I suspect this problem that we've been discussing for some time now
might stem from the fact that the standard doesn't actually define
what it means to invalidate an iterator. Here's some background: 
http://www.open-std.org/jtc1/sc22/wg21/docs/lwg-defects.html#278

IIUC, the resolution of the issue makes the test case for the issue 
(STDCXX-635) invalid (and the behavior of deque::swap() valid WRT
repointing the end iterators).

But, unless I'm missing something, it also means that an operation
that is required not to invalidate existing iterators might actually
cause some valid iterators to point to different elements than they
did before.

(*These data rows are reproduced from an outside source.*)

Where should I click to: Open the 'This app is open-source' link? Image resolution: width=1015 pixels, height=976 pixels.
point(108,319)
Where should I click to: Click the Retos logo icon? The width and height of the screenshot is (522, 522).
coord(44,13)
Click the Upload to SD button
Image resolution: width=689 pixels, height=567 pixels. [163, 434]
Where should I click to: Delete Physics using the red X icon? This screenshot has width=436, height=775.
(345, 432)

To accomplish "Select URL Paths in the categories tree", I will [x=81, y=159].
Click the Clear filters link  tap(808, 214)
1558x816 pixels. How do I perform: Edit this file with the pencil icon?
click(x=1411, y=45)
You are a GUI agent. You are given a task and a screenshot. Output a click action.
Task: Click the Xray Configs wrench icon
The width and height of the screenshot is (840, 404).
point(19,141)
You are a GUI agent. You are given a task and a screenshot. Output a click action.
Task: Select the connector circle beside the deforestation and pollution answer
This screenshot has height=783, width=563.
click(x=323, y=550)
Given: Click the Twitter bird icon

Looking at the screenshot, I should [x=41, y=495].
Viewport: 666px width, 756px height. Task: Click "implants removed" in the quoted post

And that doesn't seem quite right to me.

Thoughts?

Martin


Farid Zaripov wrote:
>> -----Original Message-----
>> From: Martin Sebor [mailto:msebor@gmail.com] On Behalf Of Martin Sebor
>> Sent: Monday, July 09, 2007 7:40 AM
>> To: stdcxx-dev@incubator.apache.org
>> Subject: Re: 23.deque.special
>>
>> Farid Zaripov wrote:
>>>   Below is a part of the 23.deque.special test. These rw_assert's 
>>> fails because of deque::end() internal representation is 
>> dependent on 
>>> object and cannot be swapped.
>> I'm not sure I understand.
> 
>   The std::deque<>::iterator type has two members: pointer to the
> current element and pointer
> to the array containing the element (include/deque, line 188):
> 
>     // `cur' points at the curent element or is null (for the end
> iterator)
>     // `node' points to the array containing the element or &cur (for
> end)
>     pointer         _C_cur;
>     _C_node_pointer _C_node;
> };
> 
>   For the end iterator _C_node == &_C_cur.
> 
>   In case swapping two empty deque, two end iterators being swapped.
> 
>   Let's iter1 is the iterator of some deque1 and iter2 is the iterator
> of another deque2 before swap.
> And let's iter3 is the iterator of deque1 and iter4 is the iterator of
> deque2 after swap.
> 
> Before swap:
> 
>   iter1._C_cur == 0;
>   iter1._C_node == &deque1._C_end._C_cur;
> 
>   iter2._C_cur == 0;
>   iter2._C_node == &deque2._C_end._C_cur;
> 
> After swap still:
> 
>   iter3._C_cur == 0;
>   iter3._C_node == &deque1._C_end._C_cur;
> 
>   iter4._C_cur == 0;
>   iter4._C_node == &deque2._C_end._C_cur;
> 
> The iterators mebmer values aren't swapped, because if they would
> swapped these iterators
> wouldn't be "end iterators" in terms of our deque implementation.
> 
>   iter3 != iter2 and iter4 != iter1
> 
> So in our deque implementation we shouldn't compare end iterators after
> swap operation.
> 
>> Swapping two deques is required not to invalidate any iterators, isn't
> that right?
> 
>   If iter3 should == iter2 and iter4 should == iter1, then we need to
> change the deque implementation.
> 
>> Are you suggesting to loosen the test so as not to exercise this
> requirement?
>   I suggest only not to exercise iterators if one deque is empty.
> 
> Farid.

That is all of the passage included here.